Given instruction =
Return the lines below unchanged, from the line containing "Where should I click to: Click" through the last line, both included.

(begin)

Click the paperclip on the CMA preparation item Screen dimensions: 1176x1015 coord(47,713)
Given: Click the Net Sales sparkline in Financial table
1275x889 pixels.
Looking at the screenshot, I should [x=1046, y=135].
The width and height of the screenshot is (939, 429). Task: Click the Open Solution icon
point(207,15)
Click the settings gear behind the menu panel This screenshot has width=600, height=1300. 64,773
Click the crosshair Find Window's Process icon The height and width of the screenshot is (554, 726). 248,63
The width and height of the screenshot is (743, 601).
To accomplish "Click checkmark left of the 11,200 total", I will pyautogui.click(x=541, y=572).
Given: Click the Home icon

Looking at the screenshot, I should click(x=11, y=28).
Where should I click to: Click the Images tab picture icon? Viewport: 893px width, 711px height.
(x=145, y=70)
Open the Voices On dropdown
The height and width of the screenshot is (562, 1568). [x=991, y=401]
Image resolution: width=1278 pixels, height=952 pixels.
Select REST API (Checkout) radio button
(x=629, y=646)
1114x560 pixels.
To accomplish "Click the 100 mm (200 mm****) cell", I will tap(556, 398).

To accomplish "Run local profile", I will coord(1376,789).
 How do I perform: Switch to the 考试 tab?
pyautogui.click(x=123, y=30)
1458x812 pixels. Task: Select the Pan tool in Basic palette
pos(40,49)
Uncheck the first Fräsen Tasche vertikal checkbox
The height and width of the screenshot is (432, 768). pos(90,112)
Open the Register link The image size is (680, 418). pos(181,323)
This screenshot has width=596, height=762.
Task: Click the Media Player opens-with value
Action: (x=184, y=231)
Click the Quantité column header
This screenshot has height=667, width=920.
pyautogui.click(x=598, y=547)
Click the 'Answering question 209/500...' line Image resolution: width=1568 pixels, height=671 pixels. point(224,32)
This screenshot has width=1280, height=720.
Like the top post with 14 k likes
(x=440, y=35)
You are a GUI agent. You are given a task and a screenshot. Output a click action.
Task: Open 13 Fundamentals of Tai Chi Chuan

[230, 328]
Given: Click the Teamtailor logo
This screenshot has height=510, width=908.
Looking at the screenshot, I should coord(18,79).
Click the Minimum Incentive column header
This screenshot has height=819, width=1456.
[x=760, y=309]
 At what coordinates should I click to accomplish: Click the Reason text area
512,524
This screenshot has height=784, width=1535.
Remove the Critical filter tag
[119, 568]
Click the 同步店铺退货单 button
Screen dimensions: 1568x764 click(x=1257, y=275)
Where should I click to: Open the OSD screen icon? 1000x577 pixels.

(end)

Output below =
Where should I click to: Click the Images tab picture icon? Viewport: 893px width, 711px height.
(x=145, y=70)
Open the Voices On dropdown
The height and width of the screenshot is (562, 1568). [x=991, y=401]
Image resolution: width=1278 pixels, height=952 pixels.
Select REST API (Checkout) radio button
(x=629, y=646)
1114x560 pixels.
To accomplish "Click the 100 mm (200 mm****) cell", I will tap(556, 398).

To accomplish "Run local profile", I will coord(1376,789).
 How do I perform: Switch to the 考试 tab?
pyautogui.click(x=123, y=30)
1458x812 pixels. Task: Select the Pan tool in Basic palette
pos(40,49)
Uncheck the first Fräsen Tasche vertikal checkbox
The height and width of the screenshot is (432, 768). pos(90,112)
Open the Register link The image size is (680, 418). pos(181,323)
This screenshot has width=596, height=762.
Task: Click the Media Player opens-with value
Action: (x=184, y=231)
Click the Quantité column header
This screenshot has height=667, width=920.
pyautogui.click(x=598, y=547)
Click the 'Answering question 209/500...' line Image resolution: width=1568 pixels, height=671 pixels. point(224,32)
This screenshot has width=1280, height=720.
Like the top post with 14 k likes
(x=440, y=35)
You are a GUI agent. You are given a task and a screenshot. Output a click action.
Task: Open 13 Fundamentals of Tai Chi Chuan

[230, 328]
Given: Click the Teamtailor logo
This screenshot has height=510, width=908.
Looking at the screenshot, I should coord(18,79).
Click the Minimum Incentive column header
This screenshot has height=819, width=1456.
[x=760, y=309]
 At what coordinates should I click to accomplish: Click the Reason text area
512,524
This screenshot has height=784, width=1535.
Remove the Critical filter tag
[119, 568]
Click the 同步店铺退货单 button
Screen dimensions: 1568x764 click(x=1257, y=275)
Where should I click to: Open the OSD screen icon? 1000x577 pixels.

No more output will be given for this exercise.